■ What this task involves ■
Only the stretch of the listing below that runs from the line with "Task: Click the GUIDER" through the line with "Given: Open the Altre Classifiche button" is to be printed, exactly and with both ends.

:: Dataset excerpts ::

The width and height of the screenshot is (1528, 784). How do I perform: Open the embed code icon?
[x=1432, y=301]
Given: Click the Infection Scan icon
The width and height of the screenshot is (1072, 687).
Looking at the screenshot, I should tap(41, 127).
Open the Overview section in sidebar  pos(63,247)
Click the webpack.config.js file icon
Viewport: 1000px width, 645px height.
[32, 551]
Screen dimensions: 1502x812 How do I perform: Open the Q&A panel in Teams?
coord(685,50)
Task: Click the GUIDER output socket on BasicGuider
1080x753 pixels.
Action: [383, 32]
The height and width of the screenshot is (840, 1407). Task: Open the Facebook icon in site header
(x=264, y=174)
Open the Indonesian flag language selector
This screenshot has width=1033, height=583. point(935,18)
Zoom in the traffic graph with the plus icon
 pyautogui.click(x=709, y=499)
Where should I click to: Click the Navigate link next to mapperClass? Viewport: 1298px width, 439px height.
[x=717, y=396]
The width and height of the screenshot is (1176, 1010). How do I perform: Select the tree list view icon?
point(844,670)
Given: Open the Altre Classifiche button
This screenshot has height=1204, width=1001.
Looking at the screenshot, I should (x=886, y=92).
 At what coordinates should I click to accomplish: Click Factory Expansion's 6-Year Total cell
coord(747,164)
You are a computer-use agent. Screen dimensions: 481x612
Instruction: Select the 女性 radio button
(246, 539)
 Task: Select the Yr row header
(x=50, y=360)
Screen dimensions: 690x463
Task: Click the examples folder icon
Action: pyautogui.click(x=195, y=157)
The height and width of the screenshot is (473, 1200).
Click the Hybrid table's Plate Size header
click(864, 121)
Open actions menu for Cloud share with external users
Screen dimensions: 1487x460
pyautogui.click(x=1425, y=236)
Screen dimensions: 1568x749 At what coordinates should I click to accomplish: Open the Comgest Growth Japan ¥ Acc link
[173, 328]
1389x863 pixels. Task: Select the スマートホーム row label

:::

■ Reply to the task ■
Task: Click the GUIDER output socket on BasicGuider
1080x753 pixels.
Action: [383, 32]
The height and width of the screenshot is (840, 1407). Task: Open the Facebook icon in site header
(x=264, y=174)
Open the Indonesian flag language selector
This screenshot has width=1033, height=583. point(935,18)
Zoom in the traffic graph with the plus icon
 pyautogui.click(x=709, y=499)
Where should I click to: Click the Navigate link next to mapperClass? Viewport: 1298px width, 439px height.
[x=717, y=396]
The width and height of the screenshot is (1176, 1010). How do I perform: Select the tree list view icon?
point(844,670)
Given: Open the Altre Classifiche button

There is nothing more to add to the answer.